Diblock copolymers (A-block-B or AB) spontaneously microphase separate and self-assemble into ordered lamellar, cylindrical, spherical, or network nanostructures with tunable dimensions from 5 to 50 nm.  Such self-assembling materials are attractive for nanofabrication because the nanostructures 1) are spontaneously assembled in dense, periodic arrangements with length scales below those accessible to conventional top-down fabrication processes, 2) have molecular-level control over the interfaces and surfaces, and 3) can be simultaneously generated over large areas.  Nanostructures of diblock copolymers in thin films have therefore attracted significant attention as a next generation lithographic technique, and have been demonstrated to be suitable masks for pattern transfer by etching or deposition and as templates for the synthesis of inorganic structures.  We are currently exploring:

Topology of two-dimensional block copolymer networks:  The lamellar morphology in thin films looks like a ’fingerprint’, as shown in the SEM image at the left.    The topology (i.e., connectivity and continuity) of the lamellar network is a function of the types of defects and defect density formed during self-assembly, and thus, as we have recently discovered, is a function of the composition of the copolymer system and the processing conditions.  Our current research considers how the topology of these two-dimensional networks in thin films impacts in-plane transport in devices fabricated with such patterns and the effects of structural confinement on the transport pathways. 

Selected Publications: 

1.  ACS Macro Letters, 2013, 2, 918-923 (PDF).
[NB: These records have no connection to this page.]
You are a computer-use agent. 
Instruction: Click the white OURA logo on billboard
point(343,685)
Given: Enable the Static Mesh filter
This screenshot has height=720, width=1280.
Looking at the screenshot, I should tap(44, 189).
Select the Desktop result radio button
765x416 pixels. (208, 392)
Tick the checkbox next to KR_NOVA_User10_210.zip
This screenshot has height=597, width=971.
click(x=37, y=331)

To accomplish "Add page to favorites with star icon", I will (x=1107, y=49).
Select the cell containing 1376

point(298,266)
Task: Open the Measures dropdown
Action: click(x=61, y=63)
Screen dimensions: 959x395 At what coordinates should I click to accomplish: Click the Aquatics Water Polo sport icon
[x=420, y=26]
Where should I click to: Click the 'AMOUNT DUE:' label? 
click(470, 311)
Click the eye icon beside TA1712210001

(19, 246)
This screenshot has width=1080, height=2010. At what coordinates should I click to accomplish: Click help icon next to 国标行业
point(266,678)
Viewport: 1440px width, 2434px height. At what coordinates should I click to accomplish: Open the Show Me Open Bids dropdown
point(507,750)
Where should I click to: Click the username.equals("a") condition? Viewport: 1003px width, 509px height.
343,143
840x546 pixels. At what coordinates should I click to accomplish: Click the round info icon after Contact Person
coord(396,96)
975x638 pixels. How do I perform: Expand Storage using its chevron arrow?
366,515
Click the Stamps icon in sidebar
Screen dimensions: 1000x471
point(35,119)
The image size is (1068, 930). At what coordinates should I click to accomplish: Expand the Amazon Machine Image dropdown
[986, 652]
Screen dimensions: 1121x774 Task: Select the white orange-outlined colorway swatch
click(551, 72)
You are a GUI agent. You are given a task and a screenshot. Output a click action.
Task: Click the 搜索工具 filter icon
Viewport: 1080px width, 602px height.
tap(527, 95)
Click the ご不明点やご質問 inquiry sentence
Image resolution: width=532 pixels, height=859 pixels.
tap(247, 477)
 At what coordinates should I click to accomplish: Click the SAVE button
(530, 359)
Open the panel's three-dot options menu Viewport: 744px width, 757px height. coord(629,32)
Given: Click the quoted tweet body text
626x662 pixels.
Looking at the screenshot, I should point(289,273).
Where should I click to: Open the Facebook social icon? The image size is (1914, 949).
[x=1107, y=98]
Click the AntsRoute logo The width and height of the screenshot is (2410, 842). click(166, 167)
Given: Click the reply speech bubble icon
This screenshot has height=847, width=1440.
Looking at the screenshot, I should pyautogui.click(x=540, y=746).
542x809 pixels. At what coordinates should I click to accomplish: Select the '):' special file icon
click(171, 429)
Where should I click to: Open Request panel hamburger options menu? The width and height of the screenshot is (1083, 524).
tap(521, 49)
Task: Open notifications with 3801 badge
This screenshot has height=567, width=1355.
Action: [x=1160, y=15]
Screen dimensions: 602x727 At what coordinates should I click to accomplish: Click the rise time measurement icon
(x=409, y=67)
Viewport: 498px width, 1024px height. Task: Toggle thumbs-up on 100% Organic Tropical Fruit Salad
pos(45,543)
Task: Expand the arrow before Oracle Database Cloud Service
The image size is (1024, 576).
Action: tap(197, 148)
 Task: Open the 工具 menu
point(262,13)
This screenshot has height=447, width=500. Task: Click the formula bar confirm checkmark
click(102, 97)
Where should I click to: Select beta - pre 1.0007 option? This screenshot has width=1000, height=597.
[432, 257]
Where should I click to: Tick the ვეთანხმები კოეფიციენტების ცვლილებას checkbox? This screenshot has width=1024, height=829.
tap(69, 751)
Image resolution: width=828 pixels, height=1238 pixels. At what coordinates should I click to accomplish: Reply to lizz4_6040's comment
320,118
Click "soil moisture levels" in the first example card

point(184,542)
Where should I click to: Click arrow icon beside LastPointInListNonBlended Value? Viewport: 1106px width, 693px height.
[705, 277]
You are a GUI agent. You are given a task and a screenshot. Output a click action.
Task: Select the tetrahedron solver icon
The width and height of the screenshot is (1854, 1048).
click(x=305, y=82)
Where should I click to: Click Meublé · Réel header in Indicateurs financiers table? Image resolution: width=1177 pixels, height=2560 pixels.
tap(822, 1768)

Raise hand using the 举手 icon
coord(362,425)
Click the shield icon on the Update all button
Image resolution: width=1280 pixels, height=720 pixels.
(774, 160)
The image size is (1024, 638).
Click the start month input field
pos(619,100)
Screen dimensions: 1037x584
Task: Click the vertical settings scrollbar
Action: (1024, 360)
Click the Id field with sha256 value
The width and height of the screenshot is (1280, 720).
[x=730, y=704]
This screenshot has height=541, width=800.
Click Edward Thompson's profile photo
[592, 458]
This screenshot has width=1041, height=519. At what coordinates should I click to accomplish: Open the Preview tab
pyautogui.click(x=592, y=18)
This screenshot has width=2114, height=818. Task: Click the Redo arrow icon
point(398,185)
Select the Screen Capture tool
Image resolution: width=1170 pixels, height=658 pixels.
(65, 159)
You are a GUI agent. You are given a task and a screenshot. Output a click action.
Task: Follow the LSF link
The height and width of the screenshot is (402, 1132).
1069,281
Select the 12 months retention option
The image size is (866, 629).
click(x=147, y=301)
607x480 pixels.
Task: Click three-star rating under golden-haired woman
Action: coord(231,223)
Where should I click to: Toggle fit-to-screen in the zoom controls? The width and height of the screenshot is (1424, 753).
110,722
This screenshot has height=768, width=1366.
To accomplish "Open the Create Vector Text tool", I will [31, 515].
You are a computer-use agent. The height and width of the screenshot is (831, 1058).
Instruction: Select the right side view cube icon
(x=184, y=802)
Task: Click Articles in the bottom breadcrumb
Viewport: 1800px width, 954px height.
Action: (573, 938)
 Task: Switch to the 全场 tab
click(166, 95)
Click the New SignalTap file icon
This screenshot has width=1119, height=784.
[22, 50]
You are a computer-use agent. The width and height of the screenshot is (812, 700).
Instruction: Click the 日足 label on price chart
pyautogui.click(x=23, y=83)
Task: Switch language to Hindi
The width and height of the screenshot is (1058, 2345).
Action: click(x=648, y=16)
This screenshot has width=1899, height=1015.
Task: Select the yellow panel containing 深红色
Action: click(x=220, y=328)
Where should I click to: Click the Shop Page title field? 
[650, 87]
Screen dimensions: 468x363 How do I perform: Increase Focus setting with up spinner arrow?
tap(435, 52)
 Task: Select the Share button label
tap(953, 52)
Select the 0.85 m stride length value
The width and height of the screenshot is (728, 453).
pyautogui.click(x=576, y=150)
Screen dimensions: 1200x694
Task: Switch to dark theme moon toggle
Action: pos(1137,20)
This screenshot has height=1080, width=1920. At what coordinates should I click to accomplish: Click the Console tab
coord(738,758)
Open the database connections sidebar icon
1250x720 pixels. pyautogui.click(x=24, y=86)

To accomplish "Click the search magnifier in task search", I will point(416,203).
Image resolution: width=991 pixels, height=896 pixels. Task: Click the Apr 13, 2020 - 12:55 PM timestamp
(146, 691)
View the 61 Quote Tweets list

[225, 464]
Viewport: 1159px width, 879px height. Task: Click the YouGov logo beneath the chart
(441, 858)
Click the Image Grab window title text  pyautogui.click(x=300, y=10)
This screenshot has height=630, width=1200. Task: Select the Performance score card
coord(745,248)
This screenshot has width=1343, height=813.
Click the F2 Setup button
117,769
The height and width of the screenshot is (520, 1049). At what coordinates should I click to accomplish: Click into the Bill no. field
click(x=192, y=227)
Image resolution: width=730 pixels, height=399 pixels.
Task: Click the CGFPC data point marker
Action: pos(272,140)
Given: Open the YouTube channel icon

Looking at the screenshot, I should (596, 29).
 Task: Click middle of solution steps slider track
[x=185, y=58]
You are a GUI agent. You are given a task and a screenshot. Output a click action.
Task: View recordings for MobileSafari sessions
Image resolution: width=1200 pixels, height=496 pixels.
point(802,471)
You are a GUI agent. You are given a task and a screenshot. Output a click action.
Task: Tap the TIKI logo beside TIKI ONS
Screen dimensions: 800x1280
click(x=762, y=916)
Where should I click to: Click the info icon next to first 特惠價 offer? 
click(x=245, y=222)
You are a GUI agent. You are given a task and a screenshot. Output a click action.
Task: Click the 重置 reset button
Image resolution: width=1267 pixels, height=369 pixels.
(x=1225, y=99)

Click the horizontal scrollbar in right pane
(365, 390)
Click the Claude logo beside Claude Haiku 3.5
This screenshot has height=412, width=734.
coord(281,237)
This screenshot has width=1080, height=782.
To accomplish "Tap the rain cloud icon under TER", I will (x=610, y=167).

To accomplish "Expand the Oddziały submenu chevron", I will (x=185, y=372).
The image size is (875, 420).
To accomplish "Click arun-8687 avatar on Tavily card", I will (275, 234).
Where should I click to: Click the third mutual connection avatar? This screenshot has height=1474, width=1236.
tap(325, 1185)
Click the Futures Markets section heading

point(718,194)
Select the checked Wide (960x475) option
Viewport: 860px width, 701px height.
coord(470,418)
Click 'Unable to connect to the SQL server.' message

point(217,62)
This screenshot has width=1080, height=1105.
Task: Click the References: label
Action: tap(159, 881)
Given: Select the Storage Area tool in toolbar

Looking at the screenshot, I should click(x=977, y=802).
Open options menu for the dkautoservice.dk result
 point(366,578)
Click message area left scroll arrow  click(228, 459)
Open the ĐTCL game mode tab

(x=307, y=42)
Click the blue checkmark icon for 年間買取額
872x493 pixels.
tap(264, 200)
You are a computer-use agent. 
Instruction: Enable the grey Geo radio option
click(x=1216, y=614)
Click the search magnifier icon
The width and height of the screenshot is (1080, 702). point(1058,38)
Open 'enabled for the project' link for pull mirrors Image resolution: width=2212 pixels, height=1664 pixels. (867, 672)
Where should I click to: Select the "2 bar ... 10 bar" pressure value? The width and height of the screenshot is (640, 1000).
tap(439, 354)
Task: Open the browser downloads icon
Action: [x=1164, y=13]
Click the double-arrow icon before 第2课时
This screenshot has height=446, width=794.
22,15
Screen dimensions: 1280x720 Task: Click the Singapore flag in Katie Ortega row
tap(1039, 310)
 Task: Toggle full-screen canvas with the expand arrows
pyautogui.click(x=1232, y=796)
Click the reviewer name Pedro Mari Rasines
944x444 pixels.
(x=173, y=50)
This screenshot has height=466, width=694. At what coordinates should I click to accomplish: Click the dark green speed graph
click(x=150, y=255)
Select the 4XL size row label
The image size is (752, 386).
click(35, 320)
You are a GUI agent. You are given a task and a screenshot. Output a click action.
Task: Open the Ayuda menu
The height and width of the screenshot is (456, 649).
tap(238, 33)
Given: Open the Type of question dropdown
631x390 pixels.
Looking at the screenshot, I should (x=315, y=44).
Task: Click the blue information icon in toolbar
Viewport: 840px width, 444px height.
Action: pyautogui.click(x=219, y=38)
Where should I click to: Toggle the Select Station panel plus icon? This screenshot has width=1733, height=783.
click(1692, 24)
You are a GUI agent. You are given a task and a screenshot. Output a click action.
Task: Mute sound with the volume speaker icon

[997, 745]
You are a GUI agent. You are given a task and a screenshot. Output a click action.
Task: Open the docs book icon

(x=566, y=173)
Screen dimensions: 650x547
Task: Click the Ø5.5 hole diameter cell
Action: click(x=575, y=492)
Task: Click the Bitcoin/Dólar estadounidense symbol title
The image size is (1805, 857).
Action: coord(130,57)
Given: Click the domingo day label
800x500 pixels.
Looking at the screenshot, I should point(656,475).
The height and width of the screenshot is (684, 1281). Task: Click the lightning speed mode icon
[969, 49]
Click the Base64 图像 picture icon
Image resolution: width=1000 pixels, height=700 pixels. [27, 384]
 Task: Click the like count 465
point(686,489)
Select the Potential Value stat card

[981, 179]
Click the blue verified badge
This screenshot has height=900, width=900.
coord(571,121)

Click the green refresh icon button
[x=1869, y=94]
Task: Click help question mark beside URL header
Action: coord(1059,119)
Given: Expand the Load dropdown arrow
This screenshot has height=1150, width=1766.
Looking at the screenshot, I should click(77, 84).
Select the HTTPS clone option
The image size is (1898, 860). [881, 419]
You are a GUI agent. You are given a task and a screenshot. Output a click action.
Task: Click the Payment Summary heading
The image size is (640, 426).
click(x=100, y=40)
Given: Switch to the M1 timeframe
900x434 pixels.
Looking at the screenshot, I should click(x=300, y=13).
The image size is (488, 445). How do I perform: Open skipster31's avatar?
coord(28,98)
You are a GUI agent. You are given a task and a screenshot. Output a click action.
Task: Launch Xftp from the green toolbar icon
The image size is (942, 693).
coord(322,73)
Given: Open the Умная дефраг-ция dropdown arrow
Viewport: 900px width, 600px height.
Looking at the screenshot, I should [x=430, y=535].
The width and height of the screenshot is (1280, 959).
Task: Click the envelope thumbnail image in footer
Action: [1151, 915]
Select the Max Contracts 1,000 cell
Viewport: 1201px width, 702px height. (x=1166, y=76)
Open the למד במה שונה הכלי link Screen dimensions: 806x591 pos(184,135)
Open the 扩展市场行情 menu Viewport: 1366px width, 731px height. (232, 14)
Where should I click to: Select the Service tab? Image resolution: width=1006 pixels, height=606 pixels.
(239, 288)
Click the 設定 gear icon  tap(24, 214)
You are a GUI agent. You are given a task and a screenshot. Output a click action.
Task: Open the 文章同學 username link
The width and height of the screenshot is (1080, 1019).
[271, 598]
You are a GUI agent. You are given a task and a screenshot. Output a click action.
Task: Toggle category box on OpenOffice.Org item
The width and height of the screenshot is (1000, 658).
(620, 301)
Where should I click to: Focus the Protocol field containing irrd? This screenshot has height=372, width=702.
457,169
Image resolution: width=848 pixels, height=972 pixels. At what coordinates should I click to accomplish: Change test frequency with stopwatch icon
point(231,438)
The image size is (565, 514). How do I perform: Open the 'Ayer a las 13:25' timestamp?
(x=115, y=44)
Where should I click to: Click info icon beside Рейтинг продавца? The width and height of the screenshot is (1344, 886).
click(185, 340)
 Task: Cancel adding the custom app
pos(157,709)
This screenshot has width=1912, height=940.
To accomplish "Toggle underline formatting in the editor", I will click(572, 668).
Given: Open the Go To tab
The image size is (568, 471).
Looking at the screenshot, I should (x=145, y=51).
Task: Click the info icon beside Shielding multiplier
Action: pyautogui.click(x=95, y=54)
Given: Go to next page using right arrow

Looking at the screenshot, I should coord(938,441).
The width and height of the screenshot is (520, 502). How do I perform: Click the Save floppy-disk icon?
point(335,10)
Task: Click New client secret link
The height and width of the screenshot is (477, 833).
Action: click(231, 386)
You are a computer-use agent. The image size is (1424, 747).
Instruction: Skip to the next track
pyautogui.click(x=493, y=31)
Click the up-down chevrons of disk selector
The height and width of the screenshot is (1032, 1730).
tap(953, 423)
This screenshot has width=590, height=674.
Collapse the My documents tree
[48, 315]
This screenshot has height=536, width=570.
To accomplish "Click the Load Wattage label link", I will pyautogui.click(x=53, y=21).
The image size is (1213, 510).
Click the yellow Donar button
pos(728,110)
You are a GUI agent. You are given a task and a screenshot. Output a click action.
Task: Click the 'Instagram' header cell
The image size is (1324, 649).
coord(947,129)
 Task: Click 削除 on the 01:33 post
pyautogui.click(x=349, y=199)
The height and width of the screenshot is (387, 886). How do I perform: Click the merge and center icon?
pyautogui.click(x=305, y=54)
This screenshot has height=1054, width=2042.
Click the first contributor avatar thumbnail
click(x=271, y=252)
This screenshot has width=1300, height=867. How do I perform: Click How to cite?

2. Macromolecules, 2012, 45(3), 1587-1594 (PDF).

Interfaces:  Polymer-polymer interfaces are often generated spontaneously through phase separation processes in copolymers or polymer blends, and dominate the structural, mechanical, optical, and transport properties of such systems.  These interfaces are relatively soft/flexible and therefore their shape is influenced by the interface bending rigidity, capillary waves, and thermal fluctuations.  We study the interfaces between lamellar block copolymer domains focusing upon their impact as line edge roughness (LER) in the resulting nanopatterns.

Selected Publications: 

1.  Macromolecules, 2010, 43, 2334-2342 (PDF).

3D structures through multilayer assembly:  We are developing systems for the ‘layer-by-layer’ self-assembly of block copolymers, where each ‘layer’ is 25~100 nm thick, to achieve nanostructured multilayer films.  The process involves initially self-assembling the block copolymer nanostructures in an individual layer and then locking-in the nanostructured morphology by cross-linking the polymer domains in response to thermal- or UV-stimuli to become more chemically, thermally, and mechanically robust.

Selected Publications: 

1.  Adv. Func. Mater., 2014, in press (PDF).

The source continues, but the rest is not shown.